Melalui cara-cara kotor manipulative dengan melakukan persuasi kepada calon-calon “korban” yang diiming-imingi uang 5 juta sampai 10 juta rupiah, Denny JA hendak melegitimasi dirinya menjadi tokoh sastra (sejak polemik 33 TSPB, 2014) dan “pelopor puisi esei” dengan jumlah pengikut yang banyak. Sastrawan di seluruh Indonesia tentu saja marah dan melakukan perlawanan melalui berbagai respon di hampir semua media sosial dan beberapa media cetak. Gerakan perlawanan digagas pula oleh seluruh sastrawan yang “lurus” dan mencintai sastra dengan tulus. Forum Penyair Muda Indonesia membuat petisi Tolak Puisi Esai melalui change.org. Petisi yang ditandatangani oleh lebih dari 3500 orang dari seluruh Indonesia, baik para sastrawan, pemerhati sastra bahkan simpatisan gerakan tersebut telah diteruskan kepada Kemendikbud untuk ditindaklanjuti. Gerakan manipulasi dilawan dengan gerakan anti manipulasi secara massal.
Dalam buku 33 TSPB (setelah saya baca seusai peluncuran) terdapat banyak nama yang pantas masuk dalam daftar tokoh tetapi ada pula yang asing bagi saya. Kemunculan nama Denny JA sebagai “pelopor puisi esai” -- demikian ia disebut di dalam buku itu, membuat saya dan warga sastra terkejut karena tidak ada satu pun warga sastra mengenal namanya sebagai sastrawan, apalagi “berpengaruh”! Menelisik kriteria yang ditulis dalam bab pendahuluan tentang metodologi penetapan keberpengaruhan, saya mendapati beberapa kejanggalan. Beberapa teman seperti Makyun Subuki, Krisna Pabhicara sudah menuliskan kriteria beserta turunan pertanyaan yang mengiringinya dan hampir semuanya mengandung cacat metodologis. Itu baru satu hal dari segi teknis penentuan “keberpengaruhan” tokoh sastra.

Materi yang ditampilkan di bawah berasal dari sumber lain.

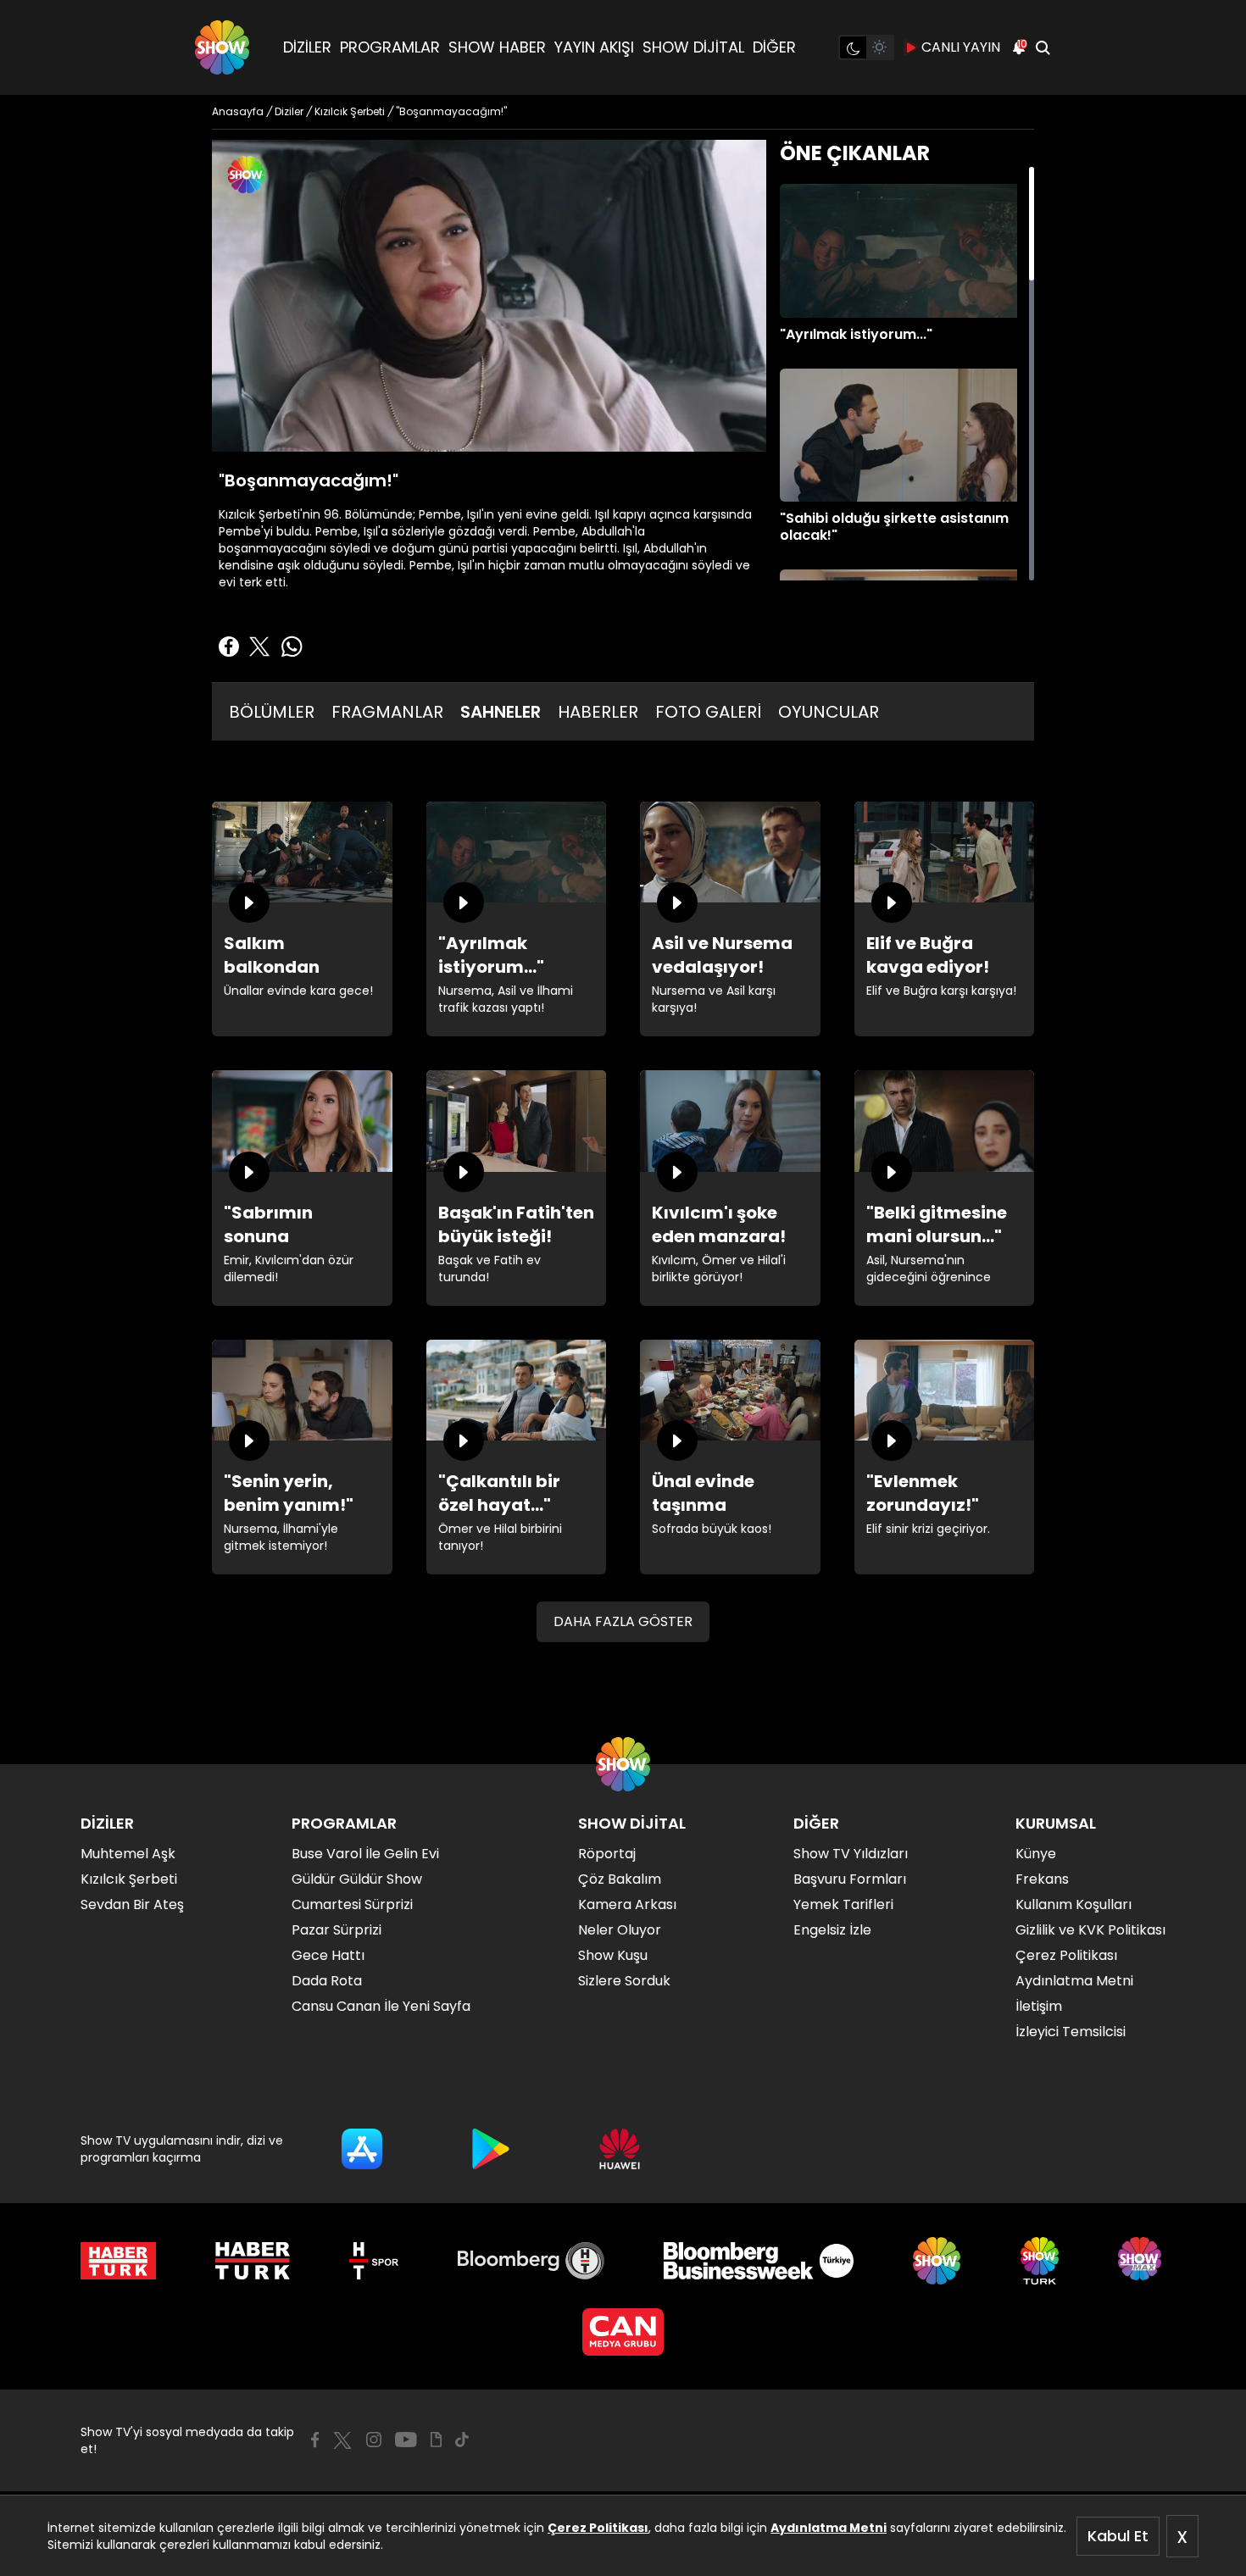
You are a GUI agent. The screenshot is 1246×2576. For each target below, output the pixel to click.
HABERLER (598, 712)
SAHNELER (500, 712)
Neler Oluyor (619, 1930)
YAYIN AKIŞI (594, 47)
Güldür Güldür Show (357, 1879)
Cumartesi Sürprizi (352, 1904)
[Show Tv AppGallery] (619, 2149)
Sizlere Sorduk (624, 1980)
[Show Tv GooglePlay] (491, 2149)
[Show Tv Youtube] (406, 2439)
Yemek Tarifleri (843, 1904)
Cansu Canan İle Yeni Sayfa (381, 2006)
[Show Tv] (222, 47)
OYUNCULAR (828, 712)
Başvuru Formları (849, 1879)
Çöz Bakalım (619, 1879)
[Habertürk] (118, 2260)
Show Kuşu (613, 1955)
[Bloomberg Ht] (531, 2260)
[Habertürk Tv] (252, 2260)
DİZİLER (307, 47)
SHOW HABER (497, 47)
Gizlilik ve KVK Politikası (1090, 1930)
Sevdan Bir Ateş (132, 1904)
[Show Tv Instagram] (373, 2439)
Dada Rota (327, 1980)
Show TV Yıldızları (850, 1853)
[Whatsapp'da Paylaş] (291, 646)
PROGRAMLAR (390, 47)
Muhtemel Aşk (128, 1853)
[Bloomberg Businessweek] (758, 2260)
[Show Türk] (1040, 2261)
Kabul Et (1118, 2535)
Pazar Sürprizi (336, 1930)
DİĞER (774, 47)
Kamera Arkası (627, 1904)
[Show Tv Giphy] (436, 2439)
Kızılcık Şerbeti (129, 1879)
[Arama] (1042, 47)
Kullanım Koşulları (1073, 1904)
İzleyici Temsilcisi (1070, 2031)
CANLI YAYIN (960, 47)
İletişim (1038, 2006)
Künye (1035, 1853)
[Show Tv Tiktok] (462, 2439)
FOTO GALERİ (708, 712)
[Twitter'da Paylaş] (259, 646)
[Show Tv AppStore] (362, 2149)
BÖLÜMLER (271, 712)
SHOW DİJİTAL (693, 47)
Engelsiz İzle (832, 1930)
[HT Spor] (373, 2260)
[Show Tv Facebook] (315, 2439)
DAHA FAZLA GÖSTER (623, 1621)
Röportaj (607, 1853)
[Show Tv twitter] (342, 2440)
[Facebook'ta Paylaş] (229, 646)
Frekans (1042, 1879)
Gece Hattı (328, 1955)
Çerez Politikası (598, 2527)
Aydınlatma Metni (828, 2527)
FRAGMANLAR (387, 712)
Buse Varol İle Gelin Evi (365, 1853)
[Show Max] (1141, 2261)
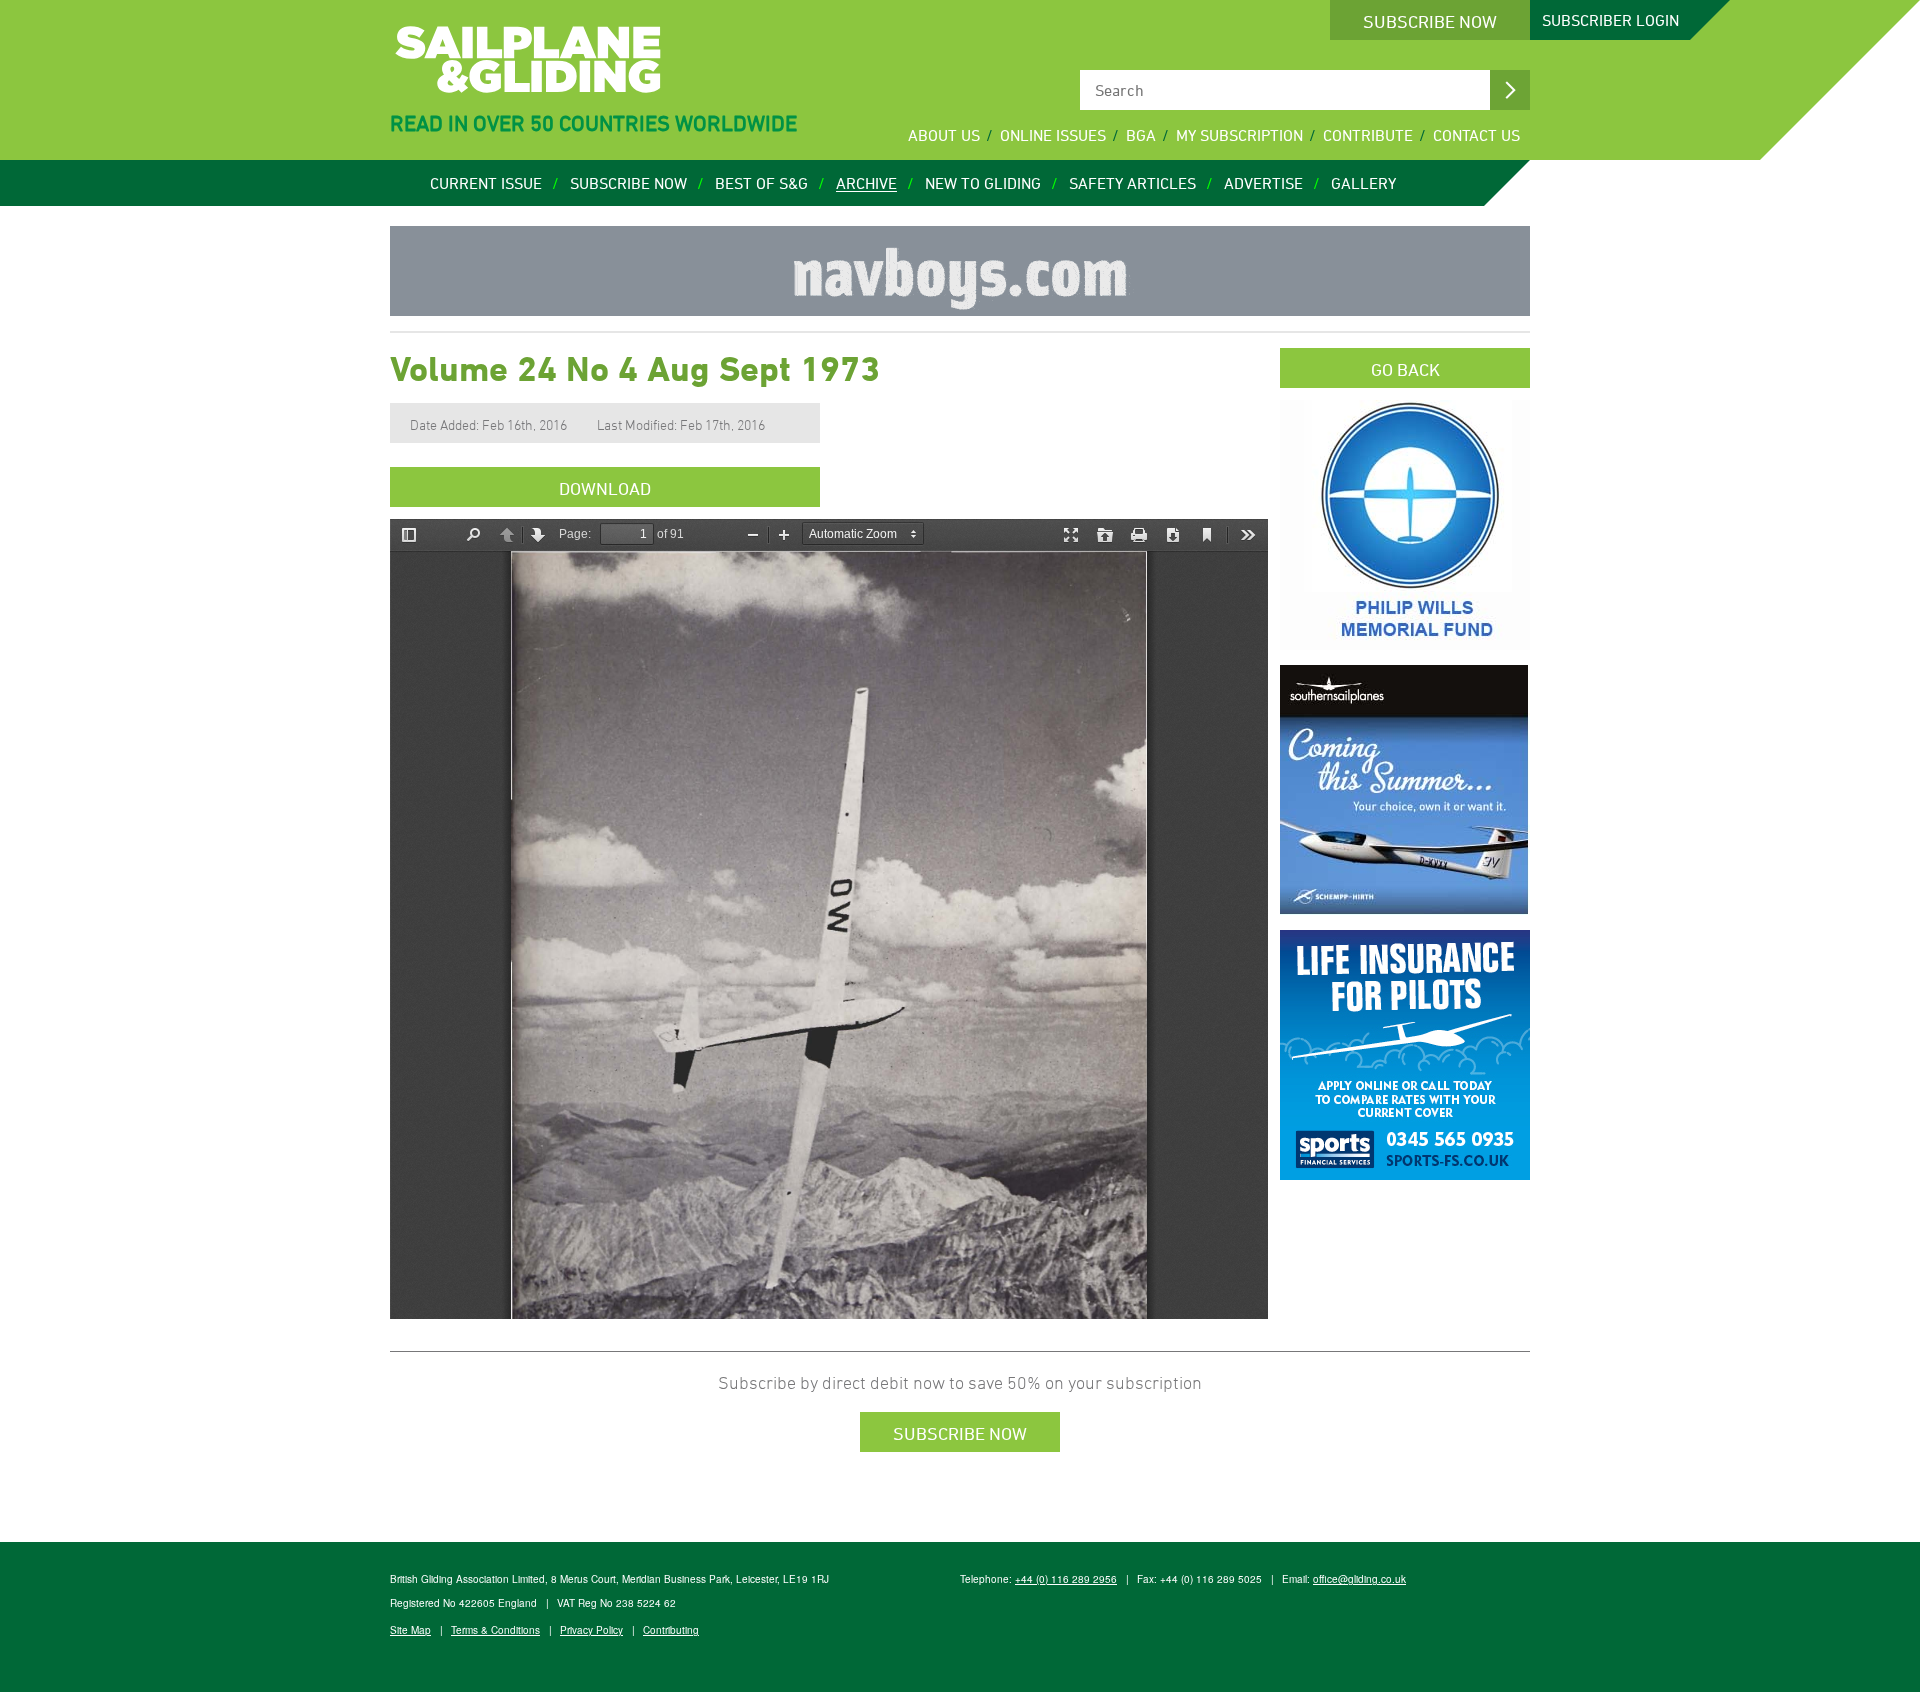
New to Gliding (983, 183)
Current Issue (486, 183)
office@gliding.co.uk (1359, 1579)
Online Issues (1053, 135)
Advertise (1263, 183)
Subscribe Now (1430, 21)
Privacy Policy (591, 1630)
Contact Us (1476, 135)
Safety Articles (1132, 183)
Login (1610, 20)
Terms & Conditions (495, 1630)
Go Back (1405, 369)
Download (605, 488)
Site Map (410, 1630)
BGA (1141, 135)
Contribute (1368, 135)
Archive (866, 183)
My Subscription (1239, 135)
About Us (944, 135)
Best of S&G (761, 183)
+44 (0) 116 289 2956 (1066, 1579)
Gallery (1363, 183)
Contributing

Dalam benak saya yang awam ini, “keberpengaruhan” dapat dilihat dalam karya-karya sesudahnya yang di antaranya mengandung intertekstualitas, atau epigonisme atau bahkan memadukan gaya modern dengan tanpa melepaskan diri dari konvensi lama. Pengaruh semacam itu bisa dibuktikan melalui pembacaan bertahun-tahun, berabad-abad. Para penyair Melayu Klasik seperti Abdullah Bin Abdul Kadir Munsyi dan Hamzah Fansuri, sebagai pelopor sastra Melayu, Amir Hamzah, Chairil Anwar dan lain-lainnya sezaman, kemudian muncul nama Subagio Sastrowardoyo, Sapardi Djoko Damono, W.S. Rendra dan beberapa nama lainnya (dalam era yang lebih modern) bisa ditelusuri jejak pengaruhnya pada karya-karya sastra yang lahir di dasawarsa berikutnya. Bahkan beberapa penyair kontemporer yang kuat bisa melepaskan diri dari intertekstualitas atau epigonisme dan menemukan bentuk pengucapannya sendiri. Jika nama seorang Denny JA baru saja “dimunculkan”, dari mana saya atau public sastra bisa mengukur keberpengaruhannya?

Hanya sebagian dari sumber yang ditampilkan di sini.